The Associated Press used school enrollment figures and state compliance plans from the U.S. Education Department to estimate the number of students nationwide whose test scores aren't being counted in required racial categories under the No Child Left Behind law.
The law signed by President Bush in 2002 requires public schools to test more than 25 million students periodically in reading and math, reporting the schools' overall measure of success. No scores are excluded from the overall measure.
But the schools also must report scores by categories, such as race, poverty, migrant status, English proficiency and special education. Failure in any category means the whole school fails.

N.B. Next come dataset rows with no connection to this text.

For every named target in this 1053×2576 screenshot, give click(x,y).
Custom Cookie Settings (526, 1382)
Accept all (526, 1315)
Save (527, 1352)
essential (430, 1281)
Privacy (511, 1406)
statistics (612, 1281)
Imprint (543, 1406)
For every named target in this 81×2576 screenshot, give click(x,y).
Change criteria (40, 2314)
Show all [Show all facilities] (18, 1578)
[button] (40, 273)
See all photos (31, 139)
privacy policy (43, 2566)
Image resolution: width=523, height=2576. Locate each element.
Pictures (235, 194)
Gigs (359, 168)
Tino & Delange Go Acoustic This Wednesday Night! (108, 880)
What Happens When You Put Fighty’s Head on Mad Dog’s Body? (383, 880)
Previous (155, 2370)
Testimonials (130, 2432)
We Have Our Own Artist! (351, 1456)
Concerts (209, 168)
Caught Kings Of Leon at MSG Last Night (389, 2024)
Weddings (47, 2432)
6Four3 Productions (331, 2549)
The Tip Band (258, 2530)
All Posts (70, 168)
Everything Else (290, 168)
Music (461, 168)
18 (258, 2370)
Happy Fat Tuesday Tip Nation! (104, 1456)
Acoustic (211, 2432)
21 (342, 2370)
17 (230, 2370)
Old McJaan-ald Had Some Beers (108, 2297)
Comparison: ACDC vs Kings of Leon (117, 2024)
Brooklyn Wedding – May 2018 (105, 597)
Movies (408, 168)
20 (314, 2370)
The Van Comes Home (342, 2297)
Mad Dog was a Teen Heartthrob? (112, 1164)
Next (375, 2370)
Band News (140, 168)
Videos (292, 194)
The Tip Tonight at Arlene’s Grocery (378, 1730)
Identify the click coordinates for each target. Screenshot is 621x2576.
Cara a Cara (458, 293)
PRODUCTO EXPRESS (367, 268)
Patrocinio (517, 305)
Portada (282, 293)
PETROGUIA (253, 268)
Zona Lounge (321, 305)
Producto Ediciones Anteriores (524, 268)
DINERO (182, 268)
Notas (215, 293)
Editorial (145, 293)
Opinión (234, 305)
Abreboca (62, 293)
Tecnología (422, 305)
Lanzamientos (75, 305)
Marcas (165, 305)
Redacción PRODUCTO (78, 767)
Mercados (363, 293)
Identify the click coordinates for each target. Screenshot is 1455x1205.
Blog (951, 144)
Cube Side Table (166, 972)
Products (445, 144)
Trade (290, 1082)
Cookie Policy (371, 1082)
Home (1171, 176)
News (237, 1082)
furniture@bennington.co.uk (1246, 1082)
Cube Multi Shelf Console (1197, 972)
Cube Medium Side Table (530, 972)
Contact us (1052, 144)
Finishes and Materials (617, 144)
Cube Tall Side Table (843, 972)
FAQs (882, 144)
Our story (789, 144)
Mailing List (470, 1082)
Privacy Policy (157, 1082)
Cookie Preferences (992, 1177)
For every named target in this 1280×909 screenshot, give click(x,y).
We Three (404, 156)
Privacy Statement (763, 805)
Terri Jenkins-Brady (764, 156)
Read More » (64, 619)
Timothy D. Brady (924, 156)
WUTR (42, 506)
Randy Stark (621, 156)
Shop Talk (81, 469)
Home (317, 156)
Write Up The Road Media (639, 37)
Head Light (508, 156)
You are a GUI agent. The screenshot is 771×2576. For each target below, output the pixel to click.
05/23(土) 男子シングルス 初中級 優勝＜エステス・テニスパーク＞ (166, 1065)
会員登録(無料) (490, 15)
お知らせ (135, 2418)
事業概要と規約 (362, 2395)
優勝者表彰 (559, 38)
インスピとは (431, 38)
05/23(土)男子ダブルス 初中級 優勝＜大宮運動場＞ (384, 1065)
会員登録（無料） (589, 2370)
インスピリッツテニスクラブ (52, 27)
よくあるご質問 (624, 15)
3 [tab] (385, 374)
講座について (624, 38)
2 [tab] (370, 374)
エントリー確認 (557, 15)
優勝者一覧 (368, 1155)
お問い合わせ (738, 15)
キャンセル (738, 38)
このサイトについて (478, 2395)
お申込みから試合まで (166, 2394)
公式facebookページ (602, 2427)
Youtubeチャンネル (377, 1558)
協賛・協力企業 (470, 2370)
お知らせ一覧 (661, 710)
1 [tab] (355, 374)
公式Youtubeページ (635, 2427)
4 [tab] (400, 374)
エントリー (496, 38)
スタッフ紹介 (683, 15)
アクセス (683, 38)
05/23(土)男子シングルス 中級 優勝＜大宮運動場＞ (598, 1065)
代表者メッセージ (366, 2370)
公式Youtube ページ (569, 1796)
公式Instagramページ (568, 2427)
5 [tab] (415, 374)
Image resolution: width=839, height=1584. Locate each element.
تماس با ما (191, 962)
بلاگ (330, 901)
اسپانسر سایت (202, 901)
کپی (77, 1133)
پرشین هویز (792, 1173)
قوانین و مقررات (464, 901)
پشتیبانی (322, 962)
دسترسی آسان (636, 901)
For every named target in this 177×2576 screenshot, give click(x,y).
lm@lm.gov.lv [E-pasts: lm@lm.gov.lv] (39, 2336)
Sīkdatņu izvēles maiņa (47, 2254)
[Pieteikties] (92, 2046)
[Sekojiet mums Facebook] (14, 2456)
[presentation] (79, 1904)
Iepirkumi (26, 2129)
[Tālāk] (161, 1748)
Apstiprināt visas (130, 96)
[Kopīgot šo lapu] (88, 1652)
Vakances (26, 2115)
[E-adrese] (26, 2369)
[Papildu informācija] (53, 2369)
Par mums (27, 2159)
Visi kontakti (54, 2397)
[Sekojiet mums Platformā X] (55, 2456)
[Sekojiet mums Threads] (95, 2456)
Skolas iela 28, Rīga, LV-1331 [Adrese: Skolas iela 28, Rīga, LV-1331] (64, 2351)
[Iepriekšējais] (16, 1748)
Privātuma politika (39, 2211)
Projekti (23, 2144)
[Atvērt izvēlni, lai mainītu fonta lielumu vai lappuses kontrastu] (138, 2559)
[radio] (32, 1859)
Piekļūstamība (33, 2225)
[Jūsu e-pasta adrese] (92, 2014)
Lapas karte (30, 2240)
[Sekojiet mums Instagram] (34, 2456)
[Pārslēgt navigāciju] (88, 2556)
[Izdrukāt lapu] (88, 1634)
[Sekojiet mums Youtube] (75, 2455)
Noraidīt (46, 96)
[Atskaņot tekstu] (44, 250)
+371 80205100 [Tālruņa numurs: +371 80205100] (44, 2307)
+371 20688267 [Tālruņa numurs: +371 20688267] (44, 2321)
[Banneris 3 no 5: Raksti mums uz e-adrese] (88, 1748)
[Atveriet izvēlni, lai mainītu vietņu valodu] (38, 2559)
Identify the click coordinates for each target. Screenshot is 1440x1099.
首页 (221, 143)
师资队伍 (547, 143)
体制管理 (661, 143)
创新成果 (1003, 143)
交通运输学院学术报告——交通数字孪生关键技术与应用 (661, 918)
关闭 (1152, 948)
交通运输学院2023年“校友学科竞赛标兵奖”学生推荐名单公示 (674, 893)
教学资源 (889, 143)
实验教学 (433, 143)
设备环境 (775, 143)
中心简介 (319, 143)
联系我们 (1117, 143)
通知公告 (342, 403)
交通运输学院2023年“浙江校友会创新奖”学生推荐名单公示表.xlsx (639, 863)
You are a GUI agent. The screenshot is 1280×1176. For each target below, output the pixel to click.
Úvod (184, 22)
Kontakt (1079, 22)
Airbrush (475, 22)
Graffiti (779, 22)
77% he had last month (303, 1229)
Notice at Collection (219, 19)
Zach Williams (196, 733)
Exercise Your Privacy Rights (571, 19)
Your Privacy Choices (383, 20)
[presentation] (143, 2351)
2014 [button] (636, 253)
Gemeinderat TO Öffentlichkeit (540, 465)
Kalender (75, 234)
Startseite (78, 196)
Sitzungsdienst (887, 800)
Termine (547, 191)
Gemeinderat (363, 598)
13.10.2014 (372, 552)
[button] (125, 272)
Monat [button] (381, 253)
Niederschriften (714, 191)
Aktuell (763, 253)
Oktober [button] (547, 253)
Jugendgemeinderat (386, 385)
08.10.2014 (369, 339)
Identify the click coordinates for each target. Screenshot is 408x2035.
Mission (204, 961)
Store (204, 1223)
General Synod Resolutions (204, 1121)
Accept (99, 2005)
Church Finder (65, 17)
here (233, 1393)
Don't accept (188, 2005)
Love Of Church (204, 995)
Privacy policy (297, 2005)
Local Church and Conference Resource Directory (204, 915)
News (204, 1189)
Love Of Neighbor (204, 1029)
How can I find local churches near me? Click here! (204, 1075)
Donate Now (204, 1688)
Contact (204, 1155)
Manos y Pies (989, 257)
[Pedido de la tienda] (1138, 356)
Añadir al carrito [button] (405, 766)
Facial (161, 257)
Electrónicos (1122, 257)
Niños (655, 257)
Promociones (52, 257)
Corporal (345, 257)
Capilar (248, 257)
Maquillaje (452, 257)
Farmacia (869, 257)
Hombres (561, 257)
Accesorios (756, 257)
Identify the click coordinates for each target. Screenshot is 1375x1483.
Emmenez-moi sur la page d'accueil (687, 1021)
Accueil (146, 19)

States are helping schools get around that second requirement by using a loophole in the law that allows schools to ignore scores in mandatory categories that are too small to be statistically significant.
State educators decide when a group is too small to count. And nearly two dozen states have successfully petitioned the government to exclude larger numbers of students' test scores in the required categories.
AP's analysis focused only on scores in the law's five major racial categories: white, black, Asian, Native American and Hispanic. It found schools aren't reporting to the government 1.9 million students' scores in those categories.
The actual total is probably larger since AP did not examine students in other mandatory reporting categories - such as poor, migrant, limited English and special education children - to avoid double-counting students who fall into multiple categories.
AP analyzed student enrollment for each school in grades 3 through 8 and the 10th grade. The last is the most common grade for testing in high school, federal officials said.
AP used 2003-04 enrollment figures for 48 states and the District of Columbia provided by the Education Department's National Center for Education Statistics, the most recent numbers available.
North Dakota and Montana calculate group sizes based on confidence intervals rather than fixed numbers.